■ **INSTRUCTIONS TO FOLLOW**
Begin with the line below holding "Viewport: 785px width, 581px height." and go on through the line holding "373x366 pixels.", duplicating each line exactly and leaving out pictures.

· · · ·

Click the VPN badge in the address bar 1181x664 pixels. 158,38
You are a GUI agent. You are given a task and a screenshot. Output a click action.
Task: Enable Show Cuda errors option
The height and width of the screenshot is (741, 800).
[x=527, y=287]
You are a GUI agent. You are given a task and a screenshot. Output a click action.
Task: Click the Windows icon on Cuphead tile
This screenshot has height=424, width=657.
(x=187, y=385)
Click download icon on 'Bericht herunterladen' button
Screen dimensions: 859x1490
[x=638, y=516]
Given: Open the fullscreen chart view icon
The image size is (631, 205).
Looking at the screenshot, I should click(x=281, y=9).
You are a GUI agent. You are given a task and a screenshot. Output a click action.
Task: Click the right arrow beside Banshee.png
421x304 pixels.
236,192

· · · ·

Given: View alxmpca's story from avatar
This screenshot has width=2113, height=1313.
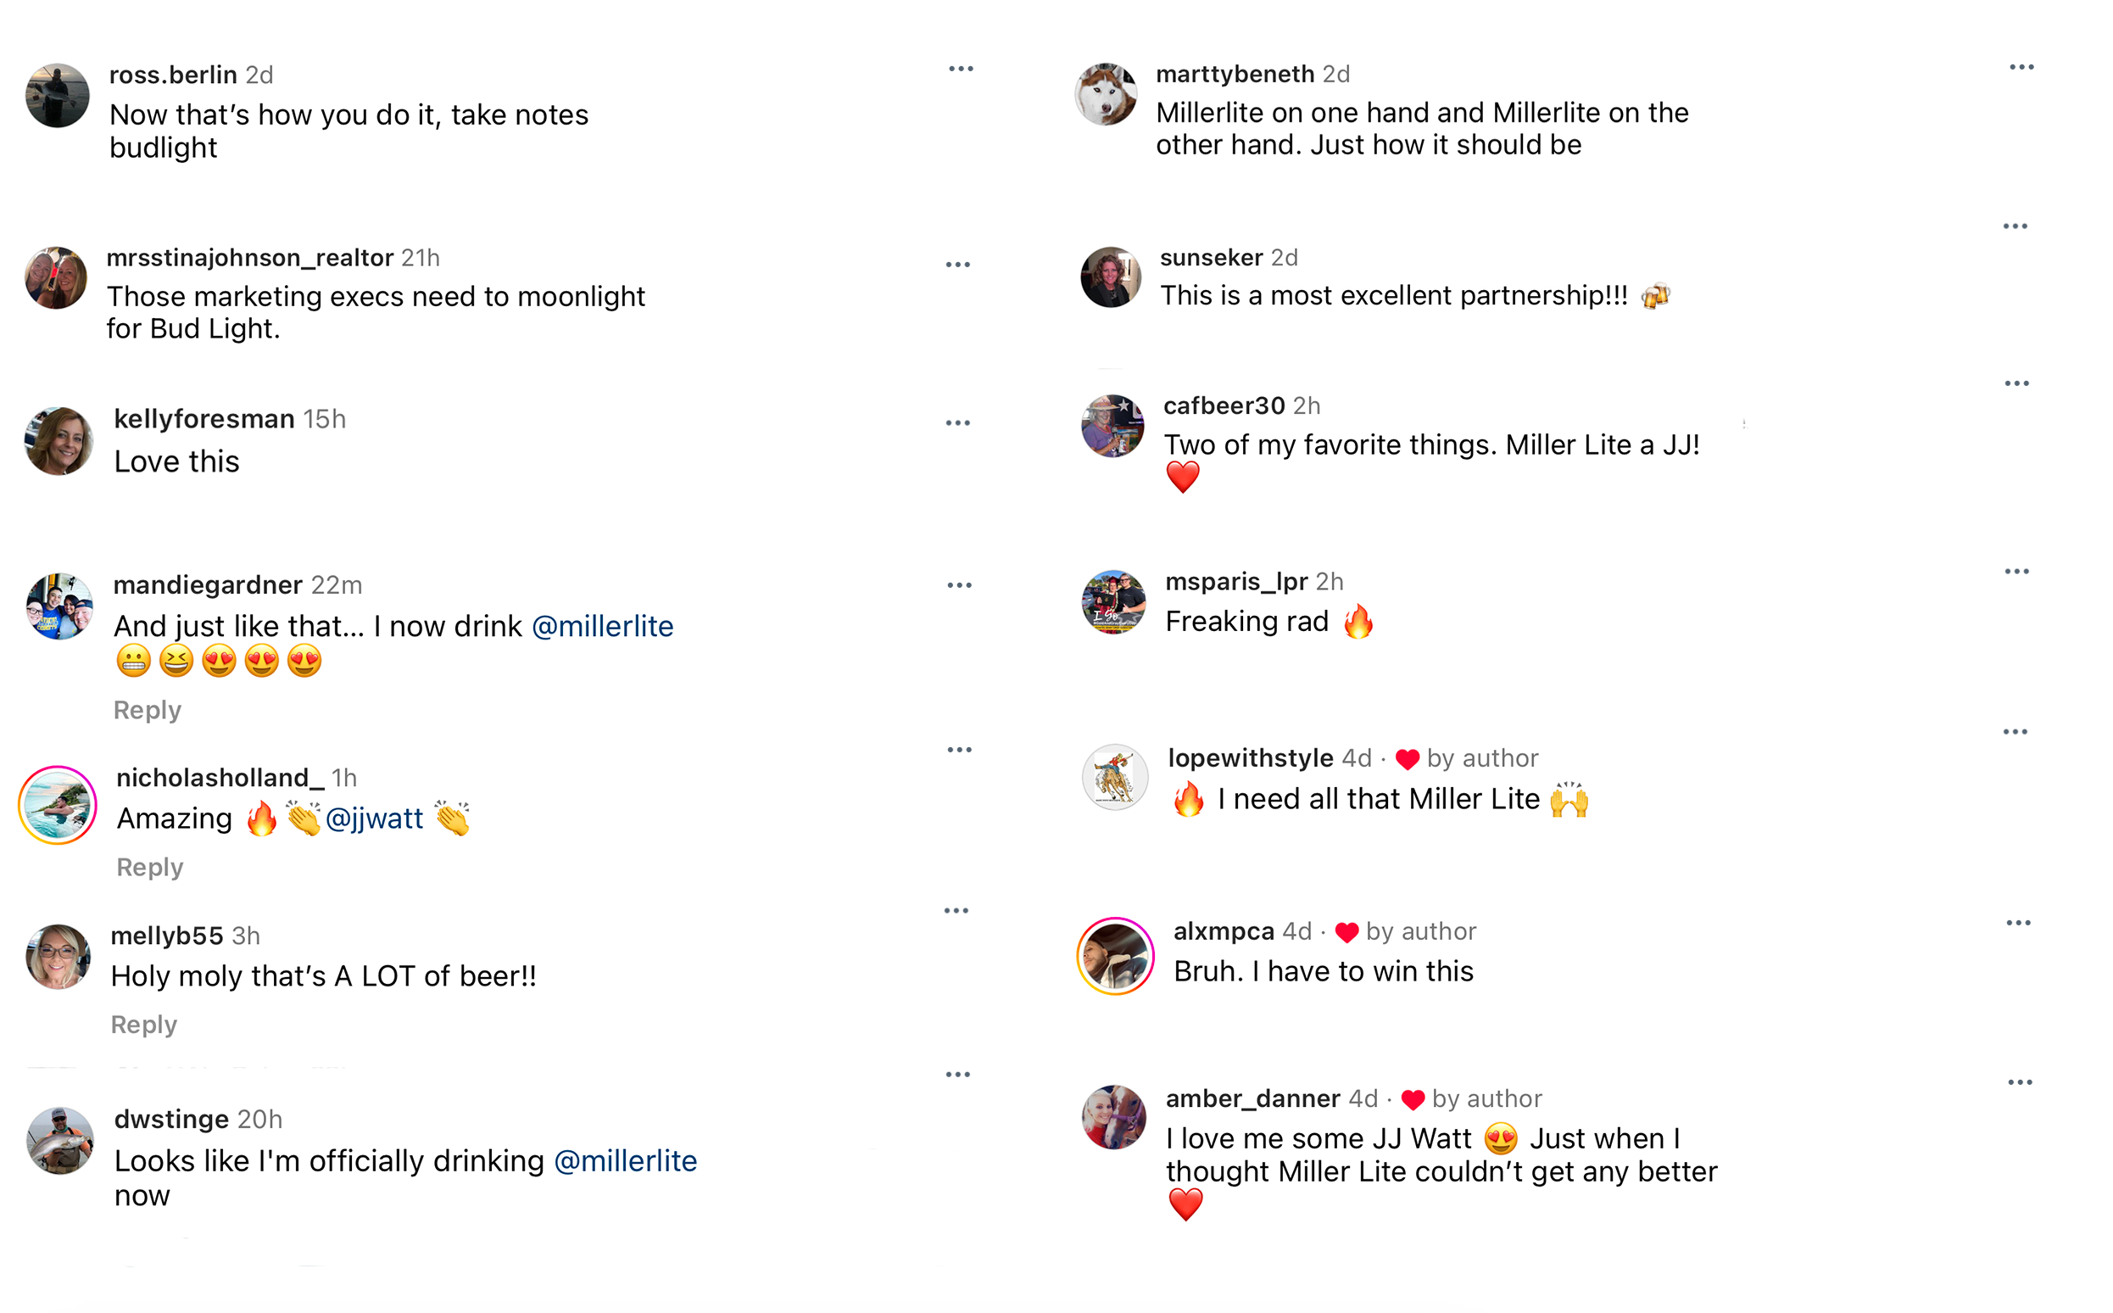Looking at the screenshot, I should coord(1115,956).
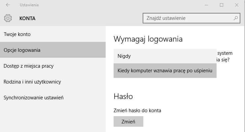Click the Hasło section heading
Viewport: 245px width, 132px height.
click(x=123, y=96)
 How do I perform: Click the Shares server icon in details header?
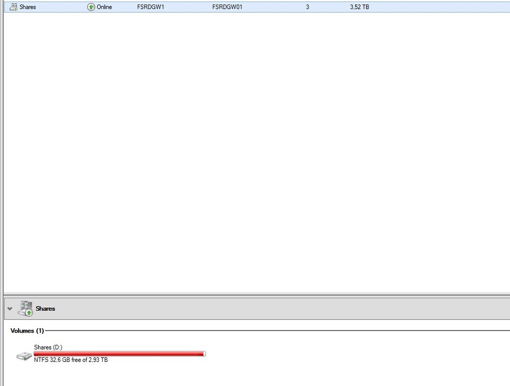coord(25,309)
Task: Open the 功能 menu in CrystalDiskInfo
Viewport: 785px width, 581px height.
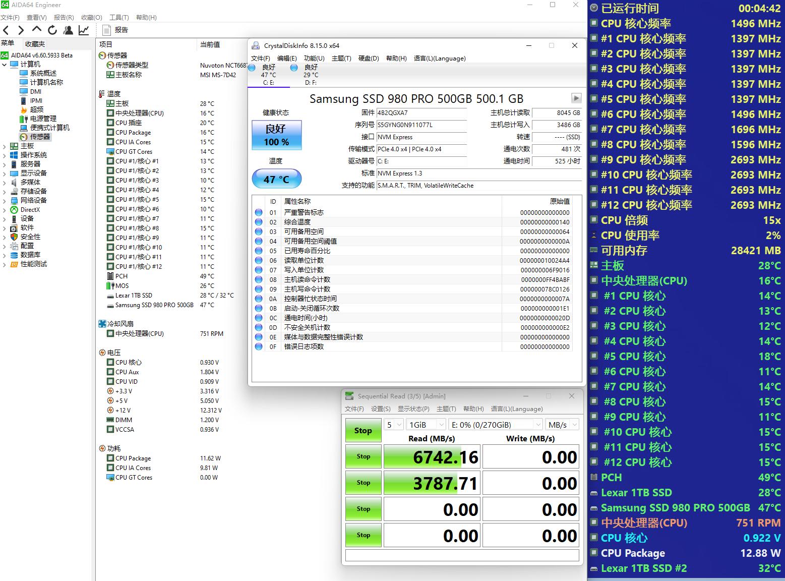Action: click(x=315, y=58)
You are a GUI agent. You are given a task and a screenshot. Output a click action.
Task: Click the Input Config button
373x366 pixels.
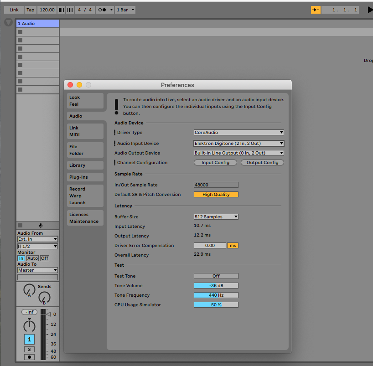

· · · ·

■ **ANSWER TO THE PROBLEM**
Viewport: 785px width, 581px height.
Action: click(x=315, y=58)
You are a GUI agent. You are given a task and a screenshot. Output a click action.
Task: Click the Input Config button
373x366 pixels.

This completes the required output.